Читаем Catherine the Great & Potemkin: The Imperial Love Affair полностью

*1 Alexander I appointed him Russia’s first Minister of Education.

*2 The letters mentioning Cagliostro are usually dated to 1774 by V.S. Lopatin and others because of their obvious sensual passion for Potemkin. But Count Cagliostro emerged in London only in 1776/7, so they could not have discussed him in 1774. Cagliostro travelled through Europe in 1778, finding fame in Mittau through the patronage of the ducal family and Courland aristocracy before coming to Petersburg, where he met Potemkin: their relations are discussed in the next chapter. If her wish that, instead of ‘soupe à la glace’ – Vassilchikov – they had begun their love ‘a year and a half ago’ is translated as ‘a year and a half before’, the letter could date from 1779/80, when their reunion would have reminded Catherine of that wasted year and a half.

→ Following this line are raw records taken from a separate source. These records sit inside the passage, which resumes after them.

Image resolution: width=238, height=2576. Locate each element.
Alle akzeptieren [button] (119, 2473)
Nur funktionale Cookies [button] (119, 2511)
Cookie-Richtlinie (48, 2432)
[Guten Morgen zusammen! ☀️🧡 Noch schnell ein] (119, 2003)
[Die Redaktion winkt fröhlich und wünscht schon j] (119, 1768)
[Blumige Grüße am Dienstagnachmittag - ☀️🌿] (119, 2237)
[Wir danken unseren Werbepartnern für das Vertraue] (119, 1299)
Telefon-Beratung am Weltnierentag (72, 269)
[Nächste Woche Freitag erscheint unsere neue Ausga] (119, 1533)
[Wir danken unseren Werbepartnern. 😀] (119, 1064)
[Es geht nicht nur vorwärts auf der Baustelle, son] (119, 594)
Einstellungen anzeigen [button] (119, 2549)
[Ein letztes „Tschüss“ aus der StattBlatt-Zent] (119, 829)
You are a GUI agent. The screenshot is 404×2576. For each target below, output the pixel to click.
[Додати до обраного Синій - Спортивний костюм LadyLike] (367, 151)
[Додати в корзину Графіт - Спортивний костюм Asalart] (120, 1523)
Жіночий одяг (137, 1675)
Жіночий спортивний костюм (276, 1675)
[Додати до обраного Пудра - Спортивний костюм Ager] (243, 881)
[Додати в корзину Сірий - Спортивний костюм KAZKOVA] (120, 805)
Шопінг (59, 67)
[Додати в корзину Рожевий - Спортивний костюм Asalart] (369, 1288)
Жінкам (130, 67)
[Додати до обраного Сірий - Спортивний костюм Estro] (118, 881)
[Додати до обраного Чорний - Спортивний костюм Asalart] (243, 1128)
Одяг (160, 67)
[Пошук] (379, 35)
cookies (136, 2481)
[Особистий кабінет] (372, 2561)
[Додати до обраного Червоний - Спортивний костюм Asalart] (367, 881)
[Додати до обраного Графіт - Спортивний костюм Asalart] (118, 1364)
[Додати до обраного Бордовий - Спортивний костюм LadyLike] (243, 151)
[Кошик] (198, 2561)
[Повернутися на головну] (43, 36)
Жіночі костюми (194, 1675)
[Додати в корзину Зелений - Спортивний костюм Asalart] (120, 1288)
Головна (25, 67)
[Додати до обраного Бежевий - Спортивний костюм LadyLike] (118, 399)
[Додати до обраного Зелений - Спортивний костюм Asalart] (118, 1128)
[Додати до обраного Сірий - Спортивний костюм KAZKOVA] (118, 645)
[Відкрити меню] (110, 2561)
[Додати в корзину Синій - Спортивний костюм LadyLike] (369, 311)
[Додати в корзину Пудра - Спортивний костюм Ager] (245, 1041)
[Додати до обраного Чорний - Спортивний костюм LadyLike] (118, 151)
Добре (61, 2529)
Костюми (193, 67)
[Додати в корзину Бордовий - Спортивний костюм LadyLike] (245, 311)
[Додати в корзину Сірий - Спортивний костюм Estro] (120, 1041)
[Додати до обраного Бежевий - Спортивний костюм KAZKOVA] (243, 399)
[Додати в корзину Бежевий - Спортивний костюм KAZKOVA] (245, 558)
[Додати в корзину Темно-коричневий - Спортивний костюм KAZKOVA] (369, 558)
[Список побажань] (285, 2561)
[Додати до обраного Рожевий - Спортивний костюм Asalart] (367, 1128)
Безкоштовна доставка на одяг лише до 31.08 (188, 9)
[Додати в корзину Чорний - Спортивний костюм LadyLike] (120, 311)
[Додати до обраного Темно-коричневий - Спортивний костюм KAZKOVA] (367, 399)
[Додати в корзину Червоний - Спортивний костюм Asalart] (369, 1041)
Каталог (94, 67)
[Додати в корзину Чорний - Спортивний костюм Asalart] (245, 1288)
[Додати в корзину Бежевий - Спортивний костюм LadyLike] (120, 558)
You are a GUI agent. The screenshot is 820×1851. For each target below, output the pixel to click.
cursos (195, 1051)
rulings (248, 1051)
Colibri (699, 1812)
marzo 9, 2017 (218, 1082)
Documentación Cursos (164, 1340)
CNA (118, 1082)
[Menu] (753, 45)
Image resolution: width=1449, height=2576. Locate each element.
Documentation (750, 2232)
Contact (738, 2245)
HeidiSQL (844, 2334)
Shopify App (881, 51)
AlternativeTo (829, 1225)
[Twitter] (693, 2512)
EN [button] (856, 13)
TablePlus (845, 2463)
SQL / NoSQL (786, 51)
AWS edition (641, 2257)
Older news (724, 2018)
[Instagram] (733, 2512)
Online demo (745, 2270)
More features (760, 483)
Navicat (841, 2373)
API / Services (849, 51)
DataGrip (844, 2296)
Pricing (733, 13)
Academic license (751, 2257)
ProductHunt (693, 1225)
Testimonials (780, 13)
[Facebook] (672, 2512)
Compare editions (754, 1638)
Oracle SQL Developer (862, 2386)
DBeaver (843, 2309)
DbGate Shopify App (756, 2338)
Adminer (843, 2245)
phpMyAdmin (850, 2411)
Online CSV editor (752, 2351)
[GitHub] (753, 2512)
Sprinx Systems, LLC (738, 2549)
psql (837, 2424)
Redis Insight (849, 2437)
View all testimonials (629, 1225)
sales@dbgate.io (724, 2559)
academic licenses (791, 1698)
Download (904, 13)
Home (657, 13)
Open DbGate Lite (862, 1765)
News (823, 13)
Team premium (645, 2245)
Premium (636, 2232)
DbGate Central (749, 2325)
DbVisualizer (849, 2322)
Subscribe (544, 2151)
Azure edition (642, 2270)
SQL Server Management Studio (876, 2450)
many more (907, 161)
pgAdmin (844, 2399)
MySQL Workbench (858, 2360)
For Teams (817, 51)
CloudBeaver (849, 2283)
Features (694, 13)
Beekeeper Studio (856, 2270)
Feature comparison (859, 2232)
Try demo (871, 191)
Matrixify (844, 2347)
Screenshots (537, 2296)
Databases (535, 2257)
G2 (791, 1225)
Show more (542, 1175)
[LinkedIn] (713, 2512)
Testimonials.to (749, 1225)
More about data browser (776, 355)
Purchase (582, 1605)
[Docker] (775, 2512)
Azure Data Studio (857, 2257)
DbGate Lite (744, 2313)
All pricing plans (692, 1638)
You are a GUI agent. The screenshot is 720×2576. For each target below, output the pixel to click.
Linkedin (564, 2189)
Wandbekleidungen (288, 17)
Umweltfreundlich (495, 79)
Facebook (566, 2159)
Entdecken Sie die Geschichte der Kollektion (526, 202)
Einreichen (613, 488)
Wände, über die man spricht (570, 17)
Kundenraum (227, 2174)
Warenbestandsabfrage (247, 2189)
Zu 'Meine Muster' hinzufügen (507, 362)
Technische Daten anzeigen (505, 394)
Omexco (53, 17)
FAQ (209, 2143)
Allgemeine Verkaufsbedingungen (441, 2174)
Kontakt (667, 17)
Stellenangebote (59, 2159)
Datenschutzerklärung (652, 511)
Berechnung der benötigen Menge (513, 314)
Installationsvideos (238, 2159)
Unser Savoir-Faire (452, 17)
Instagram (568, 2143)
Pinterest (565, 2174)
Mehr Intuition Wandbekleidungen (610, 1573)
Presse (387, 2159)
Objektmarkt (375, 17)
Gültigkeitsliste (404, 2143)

*3 Catherine’s handful of adjutants included her favourite of the moment and also the sons of magnates and several of Potemkin’s nephews. This was further complicated because in June 1776 Potemkin created the rank of aide-de-camp to the Empress whose duties (written out in his own hand and corrected by Catherine) were to aid the adjutants. The Prince of course had his own aides-de-camp, who often then joined Catherine’s staff.










12

  HIS NIECES

There was a man, if that he was a man,

Not that his manhood could be called in question

Lord Byron, Don Juan, Canto VII: 36

When the five Engelhardt sisters arrived at Court in 1775, these motherless, barely educated but beautiful provincial girls were instantly transformed by their uncle into sophisticates and treated as if they were members of the imperial family – ‘almost as Grand Duchesses’.1 When Potemkin ended his relationship with the Empress of Russia, he almost at once became very close to his striking teenage niece Varvara Engelhardt. It was not long before Court gossip claimed that the degenerate Prince had seduced all five of these girls.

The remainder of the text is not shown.